El poema inalcanzable (47)

Yo amé como a una criatura

ese poema a la tierra natal,

sin duda.

Dios mío, dónde lo atesoraste,

en qué sitio distante,

en qué sitio ubicuo

desmembraba sus lazos,

perpetraba su lineamiento abismal,

hacía flamear sus ojos

de dragón, verdes y rojos.

Penetraba, se dividía como las hormigas

adentro de la tierra o de las plantas, en mi espíritu.

Se derramaba en sueños

como sobre el agua el aceite.

Se cubría de laberintos y de perfumes,

de urdimbres y de úteros.

No me dejó escribir otras cosas,

se introdujo en las frases de mi prosa,

en una horrible pieza de teatro

con un brillo metálico.

Con semblante de aborto

se tornó

subrepticiamente ajeno de modo inverosímil.

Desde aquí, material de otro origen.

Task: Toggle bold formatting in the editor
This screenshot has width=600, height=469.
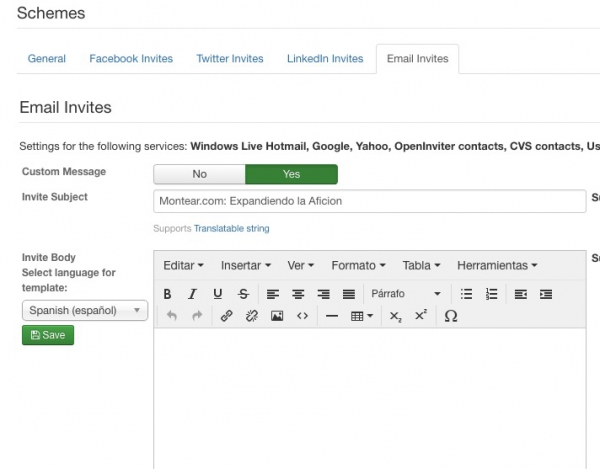Action: pyautogui.click(x=167, y=294)
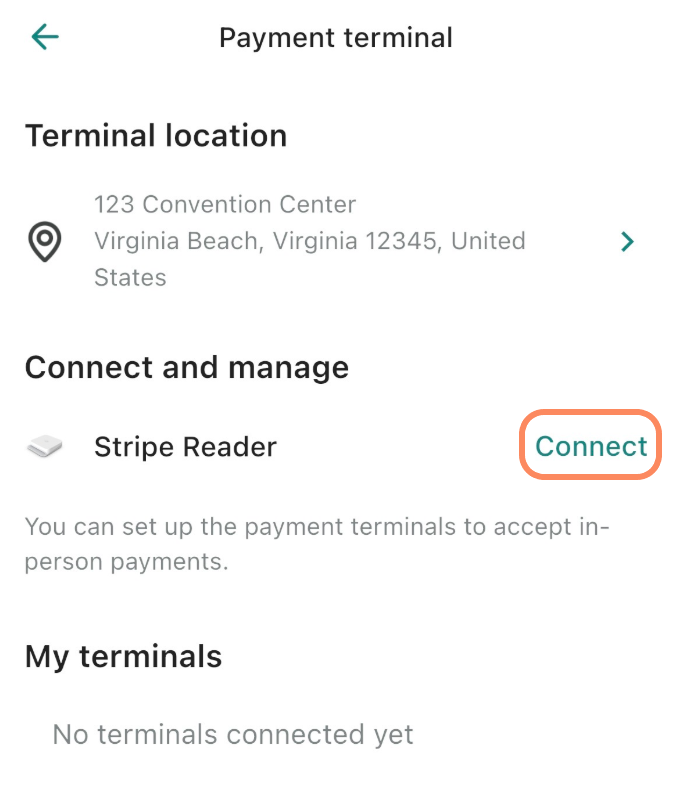Screen dimensions: 674x792
Task: Select the 123 Convention Center address line
Action: click(x=225, y=205)
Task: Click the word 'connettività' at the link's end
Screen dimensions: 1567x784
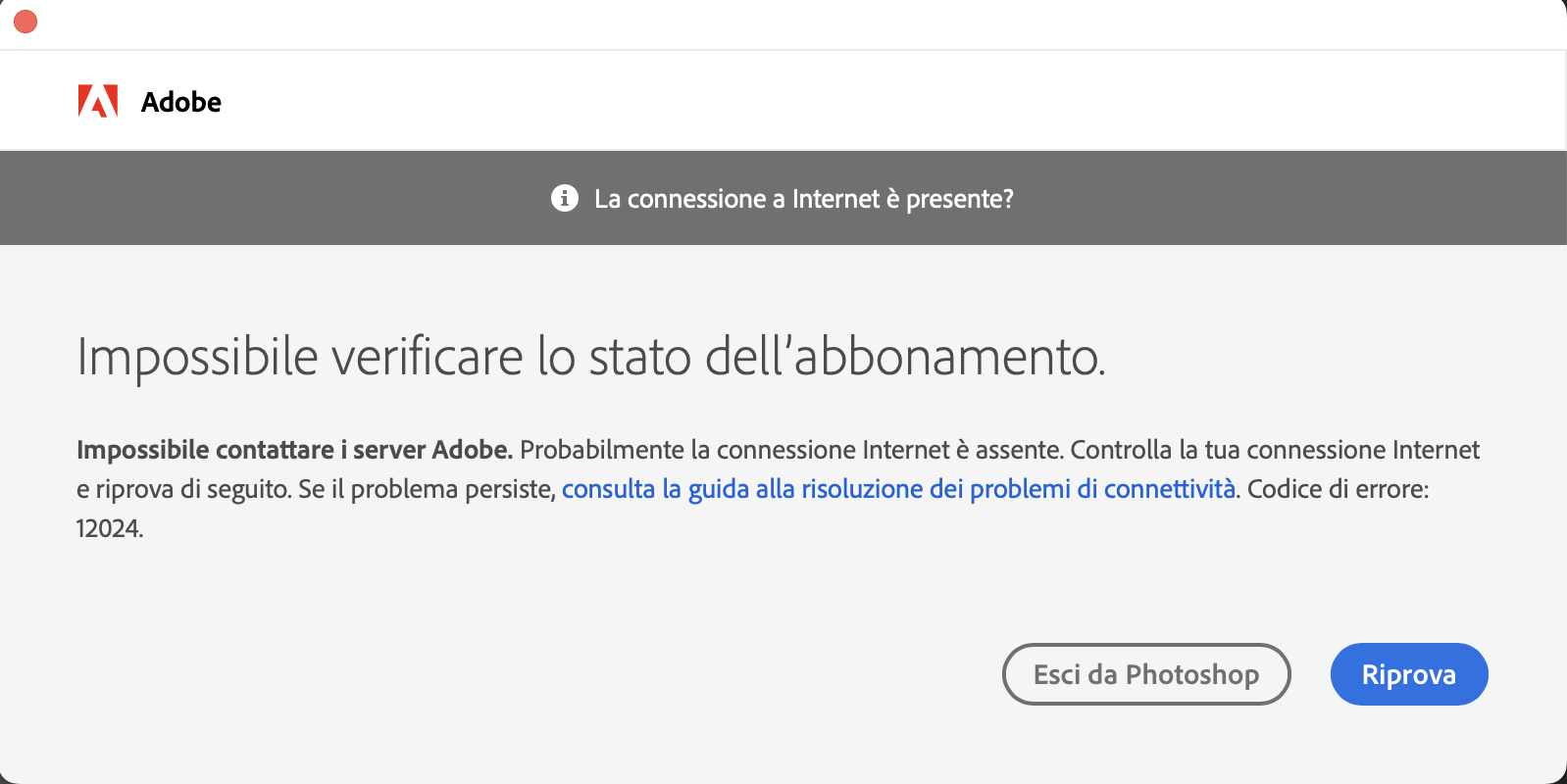Action: (x=1170, y=489)
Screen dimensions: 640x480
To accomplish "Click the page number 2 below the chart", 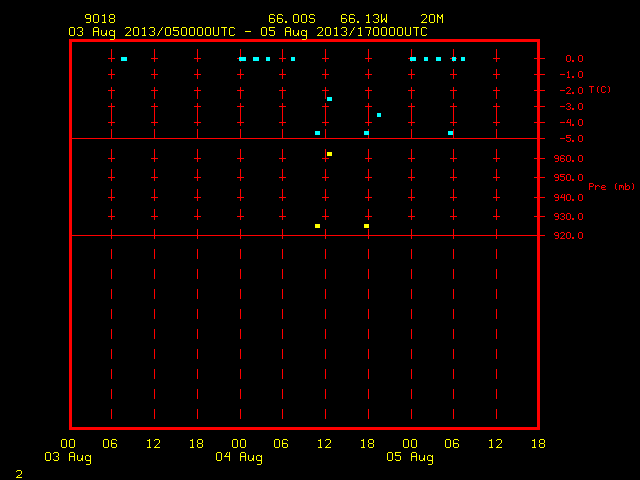I will click(x=19, y=474).
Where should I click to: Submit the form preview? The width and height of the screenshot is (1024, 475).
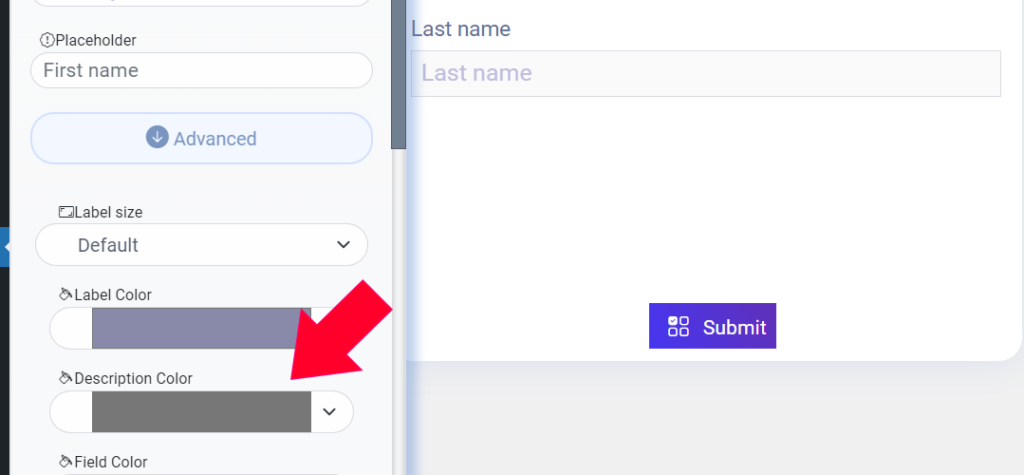pyautogui.click(x=712, y=326)
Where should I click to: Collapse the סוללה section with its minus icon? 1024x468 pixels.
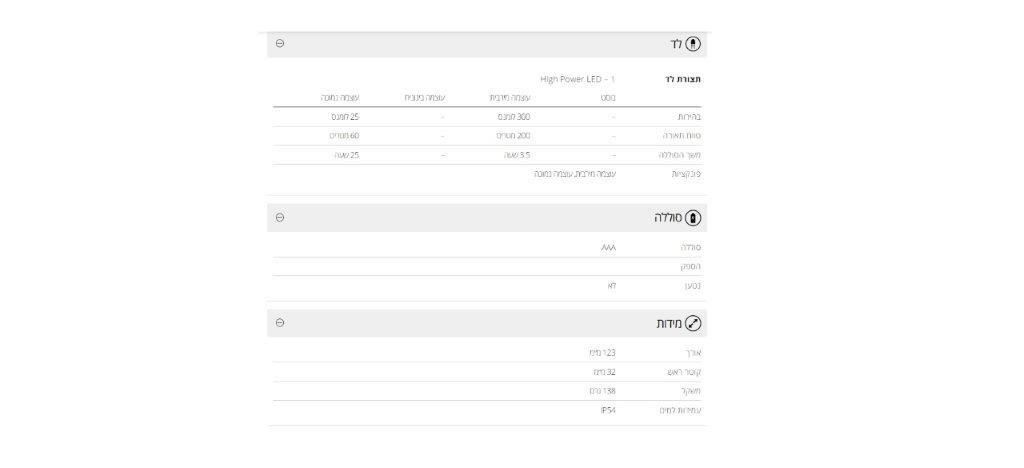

Fue mío, esencialmente mío.

Me hizo amar a quien no amé,

con desdén lentamente

me paralizó,

me apresó como a un amante

amado por equivocación.

Cuando apareció la torre de Babel,

el caballo, el estandarte, el ruiseñor

perseguido por el olvido íntimo

sin metro ni rima

ni lápiz ni mano que escribiera sus palabras,

ni en el margen exiguo de un papel de diario,

aunque fuera tan sólo para ser quemado sobre un montón

de hojas fúlgidas de otoño,

como un vidrio de aumento cóncavo

el tiempo lo redujo dándole precisión.

Su idea primordial estaba aún ausente

y para hablarle del amor ascendía las pendientes.

Lo sabré de memoria

un día una noche un silencio

un tiempo infinito.

¡Oh musas! ¡Será posible que no suenen

vuestros cascabeles,

que no brillen vuestros raros collares

para recibirlo!

47- En Proa, tercera época, Buenos Aires, Nº 4, enero-febrero de 1990.